"Significant questions" remain about the behaviour of a police officer who was cleared of the manslaughter of Ian Tomlinson during the G20 protests, the police watchdog said.
The Independent Police Complaints Commission's deputy chairwoman, Deborah Glass, ordered that Pc Simon Harwood will now face Metropolitan Police disciplinary proceedings in public.
A jury of seven women and five men took 18 hours and 45 minutes to clear him.
He cried in the dock and his wife Helen sobbed as the verdicts were given, before they tearfully embraced as he was freed.
Mr Tomlinson's family also broke down, and outside court stepson Paul King called the verdict "a joke", vowing to pursue the issue in the civil courts.
Mr Harwood hit 47-year-old Mr Tomlinson with a baton and pushed him to the ground on the fringes of the G20 protests.
The father-of-nine walked 75 yards before he collapsed, and died later in hospital from internal injuries.
Ms Glass said it was "staggering" that he managed to medically retire from the Met while facing disciplinary proceedings for an alleged road rage incident - and despite this was later re-employed by the force as a police officer specialising in public order.
She said: "While the jury has today acquitted Pc Simon Harwood of manslaughter, it is clear that significant questions remain in connection with his actions on the day Ian Tomlinson died.
"Whether or not those actions were reasonable will be tested further at a misconduct hearing in September, which I have directed will be held in public.
"There are also questions in this case that the Metropolitan Police Service must answer.
"Pc Harwood was able to retire from the Metropolitan Police while facing disciplinary proceedings for previous alleged misconduct towards a member of the public.
"That he was then re-employed by the force, first in a civilian role and later as a constable, is simply staggering and raises considerable concerns about their vetting procedures."
Mr Harwood, from Carshalton in Surrey, said he used reasonable force when he hit Mr Tomlinson with a baton and shoved him to the ground as he walked away from police lines in the City of London.
Mr Tomlinson was an alcoholic and had slept rough for a number of years.
An inquest was held into his death last year, where the jury returned a verdict of unlawful killing.
Speaking outside court today, Mr King said: "After the unlawful killing verdict at the inquest last year, we were expecting to hear a guilty verdict not a not guilty verdict. It really hurts.
"But it's not the end, we're not giving up on justice for Ian.
"There has to be one more formal and final answer to the question 'who killed Ian Tomlinson?' That will now be pursued in the civil courts."
Jules Carey, solicitor for the Tomlinson family, said: "This is one of the hardest days for the family, and there have been many.
"Pc Harwood may have been acquitted of manslaughter by this jury, but another jury, at the inquest a year ago, found that Ian Tomlinson had been unlawfully killed. It is impossible for this family to understand these two, apparently contradictory, verdicts.
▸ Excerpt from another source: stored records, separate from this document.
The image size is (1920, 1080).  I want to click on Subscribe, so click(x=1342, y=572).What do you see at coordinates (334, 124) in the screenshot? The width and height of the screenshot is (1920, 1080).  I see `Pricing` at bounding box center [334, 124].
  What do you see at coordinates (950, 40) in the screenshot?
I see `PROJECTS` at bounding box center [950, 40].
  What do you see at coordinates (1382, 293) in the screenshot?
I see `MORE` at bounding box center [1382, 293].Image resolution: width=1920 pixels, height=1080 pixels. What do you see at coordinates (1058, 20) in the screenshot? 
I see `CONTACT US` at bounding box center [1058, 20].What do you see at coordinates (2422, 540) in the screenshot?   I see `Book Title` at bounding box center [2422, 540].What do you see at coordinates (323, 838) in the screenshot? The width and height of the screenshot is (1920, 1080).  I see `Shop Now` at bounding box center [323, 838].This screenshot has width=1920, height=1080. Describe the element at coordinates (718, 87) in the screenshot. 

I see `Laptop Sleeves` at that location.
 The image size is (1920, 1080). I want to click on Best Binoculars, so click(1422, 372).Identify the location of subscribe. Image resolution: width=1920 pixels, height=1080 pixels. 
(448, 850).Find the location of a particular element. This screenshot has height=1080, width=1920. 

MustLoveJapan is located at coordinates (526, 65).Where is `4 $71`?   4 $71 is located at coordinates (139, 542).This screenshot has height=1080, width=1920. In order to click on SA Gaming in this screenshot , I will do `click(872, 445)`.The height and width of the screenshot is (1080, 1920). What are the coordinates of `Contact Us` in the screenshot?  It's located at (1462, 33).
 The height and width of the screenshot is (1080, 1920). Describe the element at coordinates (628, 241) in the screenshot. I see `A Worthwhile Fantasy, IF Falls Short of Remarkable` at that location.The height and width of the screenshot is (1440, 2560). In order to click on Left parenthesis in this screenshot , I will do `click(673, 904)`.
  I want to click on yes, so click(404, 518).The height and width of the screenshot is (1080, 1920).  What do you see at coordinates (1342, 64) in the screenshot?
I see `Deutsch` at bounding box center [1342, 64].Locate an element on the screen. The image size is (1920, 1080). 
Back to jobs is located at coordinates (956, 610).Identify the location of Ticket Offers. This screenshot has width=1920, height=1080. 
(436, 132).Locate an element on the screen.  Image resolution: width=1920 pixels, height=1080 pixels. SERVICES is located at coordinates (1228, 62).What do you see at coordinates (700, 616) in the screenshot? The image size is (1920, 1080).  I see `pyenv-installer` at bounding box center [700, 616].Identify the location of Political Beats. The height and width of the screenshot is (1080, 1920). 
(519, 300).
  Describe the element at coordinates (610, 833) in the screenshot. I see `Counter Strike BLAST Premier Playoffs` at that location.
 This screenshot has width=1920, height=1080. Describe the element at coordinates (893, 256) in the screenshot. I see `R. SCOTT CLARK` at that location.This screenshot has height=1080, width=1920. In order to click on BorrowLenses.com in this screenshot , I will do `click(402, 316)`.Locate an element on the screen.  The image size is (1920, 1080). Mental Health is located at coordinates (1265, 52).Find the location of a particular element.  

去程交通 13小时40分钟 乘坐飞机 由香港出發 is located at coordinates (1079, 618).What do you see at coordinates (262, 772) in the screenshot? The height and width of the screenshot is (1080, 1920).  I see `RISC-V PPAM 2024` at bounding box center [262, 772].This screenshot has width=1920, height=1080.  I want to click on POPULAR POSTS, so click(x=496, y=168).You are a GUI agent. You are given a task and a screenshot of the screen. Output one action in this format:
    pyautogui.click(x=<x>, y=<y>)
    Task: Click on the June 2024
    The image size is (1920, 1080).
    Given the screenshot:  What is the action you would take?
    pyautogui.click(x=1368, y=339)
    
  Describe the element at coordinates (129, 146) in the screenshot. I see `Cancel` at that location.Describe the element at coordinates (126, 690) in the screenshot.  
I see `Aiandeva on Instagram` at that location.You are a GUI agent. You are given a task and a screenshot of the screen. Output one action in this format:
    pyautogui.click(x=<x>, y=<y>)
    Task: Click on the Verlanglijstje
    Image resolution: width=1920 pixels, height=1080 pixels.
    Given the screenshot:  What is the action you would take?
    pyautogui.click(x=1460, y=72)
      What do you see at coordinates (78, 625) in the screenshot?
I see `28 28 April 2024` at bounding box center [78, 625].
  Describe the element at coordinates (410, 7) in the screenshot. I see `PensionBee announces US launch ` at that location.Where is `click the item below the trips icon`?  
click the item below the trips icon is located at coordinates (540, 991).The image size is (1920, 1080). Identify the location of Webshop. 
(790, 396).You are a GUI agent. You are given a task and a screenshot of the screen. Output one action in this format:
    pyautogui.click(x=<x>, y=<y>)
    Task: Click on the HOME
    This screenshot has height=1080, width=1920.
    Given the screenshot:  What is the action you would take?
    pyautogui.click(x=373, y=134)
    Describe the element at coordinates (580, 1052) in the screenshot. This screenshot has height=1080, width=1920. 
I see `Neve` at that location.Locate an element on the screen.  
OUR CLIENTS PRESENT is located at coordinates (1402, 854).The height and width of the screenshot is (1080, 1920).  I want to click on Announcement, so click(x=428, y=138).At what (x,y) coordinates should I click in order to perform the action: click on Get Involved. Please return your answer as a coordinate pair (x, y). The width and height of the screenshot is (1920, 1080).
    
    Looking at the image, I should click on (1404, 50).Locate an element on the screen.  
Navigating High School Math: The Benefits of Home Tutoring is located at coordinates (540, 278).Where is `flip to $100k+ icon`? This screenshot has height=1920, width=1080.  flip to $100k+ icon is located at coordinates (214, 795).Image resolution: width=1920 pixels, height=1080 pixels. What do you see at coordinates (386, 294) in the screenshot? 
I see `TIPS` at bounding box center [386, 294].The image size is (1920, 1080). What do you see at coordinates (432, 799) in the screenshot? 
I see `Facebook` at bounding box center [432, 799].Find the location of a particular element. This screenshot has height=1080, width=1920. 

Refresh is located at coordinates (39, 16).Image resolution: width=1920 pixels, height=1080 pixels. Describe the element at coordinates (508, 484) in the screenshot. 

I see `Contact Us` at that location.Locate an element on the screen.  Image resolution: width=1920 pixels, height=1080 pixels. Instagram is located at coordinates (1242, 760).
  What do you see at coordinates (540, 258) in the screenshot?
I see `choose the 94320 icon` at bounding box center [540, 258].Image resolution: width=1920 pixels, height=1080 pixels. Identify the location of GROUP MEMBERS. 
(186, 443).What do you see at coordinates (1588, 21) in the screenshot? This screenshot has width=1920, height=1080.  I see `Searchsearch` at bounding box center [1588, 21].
"Ian Tomlinson's family have not given up on justice. They will now look to the civil courts to reconcile these verdicts, deliver justice and formally answer the question 'who killed Ian Tomlinson?'"
Metropolitan Police Deputy Assistant Commissioner Maxine de Brunner said the force had done all it could to co-operate with the investigation.
She said: "The evidence has now been put before the jury and they have reached their decision.
"It has always been the intention of the Metropolitan Police Service to hold the misconduct hearing as soon as possible. This was delayed pending the outcome of the trial. Papers were served on Pc Harwood in November 2010 informing him of the intention to proceed to a gross misconduct hearing.
"Following the conclusion of the trial of Pc Harwood, we will now need to review the misconduct case against him, as required by the Home Office guidance."
A group of around 30 demonstrators staged a protest on the pavement outside Scotland Yard's headquarters in central London on Thursday evening.
They shouted "Who killed Ian Tomlinson? The police killed Ian Tomlinson," in unison while cries of "murderers" were also heard.
Some held posters with "Defend the right to protest" emblazoned across them.
Around seven police officers stood and watched as the demonstration went on.
Martin Abrams, 32, from London, said: "1,433 people have died following contact with police since 1990 and zero police officers have been convicted.
"It's as if the police are above the law and I think today's ruling that Pc Simon Harwood has been found not guilty of manslaughter is an absolute travesty.
"There is video evidence of him violently striking and pushing him which was said in court to have caused Ian Tomlinson's death.
"Pc Harwood is a thug, he's got a lot of violent incidents behind him which couldn't be given during the court case - is that fair?
"It could have happened to any one of us. It just so happens that Ian Tomlinson was somewhat down on his luck but that shouldn't prejudice things.
"I'm here today to say this should stop."